▶ [Source document]:
━━━━━━━━━━━━━━━━━━━━━━━━━━━━━━

Why Wait Until Marriage?

In the old days sex was shrouded with three fears: the fear of conception, the fear of infection, and the fear of detection. Today those fears are largely gone. The pill and other contraceptives have greatly lessened the fear of conception. Antibiotics have greatly lessened the fear of infection, and the automobile has greatly lessened the fear of detection. With the old fears gone, young people are wondering “Why wait for marriage to experience sex?” There are three good reasons.

1. For the sake of others. I still believe one of the greatest arguments against sex before marriage is the possibility of a child. We must not dismiss the old fears too readily. Many, many babies born in the United States each year are born out of wedlock. In addition there are more criminal abortions every year. Babies need all the favorable circumstances they can have as they enter life. Growing up is hard even in the best of families. A child has a right to be born into a home where it is wanted and where there is love and security. God has entrusted to us the power to create life. It is pretty difficult to be causal about that. 

2. For the sake of your own mental health. Francis J. Braceland, editor of the American Journal of Psychiatry, said, “Premarital sex relations, growing out of the so-called ‘new morality,’ have greatly increased the number of young people in mental hospitals. [Reports]  indicate that liberalized dormitory rules and more lenient attitudes toward sex have imposed stresses on some college women severe enough to cause emotional breakdown.”

3. For the sake of marriage. Whatever may be modern attitudes, real or pretended, toward sexual “freedom,” one thing that most people want is a relationship that is sincere and permanent. Those who wait on sex until marriage have the best chance of a happy, permanent marriage. Studies made by the late Professor Lewis M. Terman of Stanford University have concluded that “of those men and women who have had premarital sexual intercourse, the more promiscuous they have been premaritally, the less likely they are to be happy maritally.” 

Why wait until marriage? For the sake of society, yourself, and others. And that is reason enough.

━━━━━━━━━━━━━━━━━━━━━━━━━━━━━━

Stored records:
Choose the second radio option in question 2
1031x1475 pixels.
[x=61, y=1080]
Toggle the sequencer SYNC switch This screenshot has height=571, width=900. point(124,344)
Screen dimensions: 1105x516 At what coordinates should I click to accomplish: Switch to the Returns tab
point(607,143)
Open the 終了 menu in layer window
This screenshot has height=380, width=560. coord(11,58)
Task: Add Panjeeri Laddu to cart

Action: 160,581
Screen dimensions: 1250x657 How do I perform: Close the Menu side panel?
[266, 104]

━━━━━━━━━━━━━━━━━━━━━━━━━━━━━━

▶ [Questions to answer]:
1 – In the essay on waiting until marriage, what three fears once surrounded sex?
2 – Say whether each statement agrees with the essay on waiting until marriage. Answer yes or no and quote the words that decide it. (a) Antibiotics have greatly lessened the fear of infection. (b) Francis J. Braceland was a professor at Stanford University. (c) Terman's studies found that people who were more promiscuous before marriage were less likely to be happy in marriage.

▶ [Outputs in order]:
1 – The fear of conception, the fear of infection, and the fear of detection.

2 –
(a) Yes: "Antibiotics have greatly lessened the fear of infection"
(b) No: "Francis J. Braceland, editor of the American Journal of Psychiatry"
(c) Yes: "the more promiscuous they have been premaritally, the less likely they are to be happy maritally"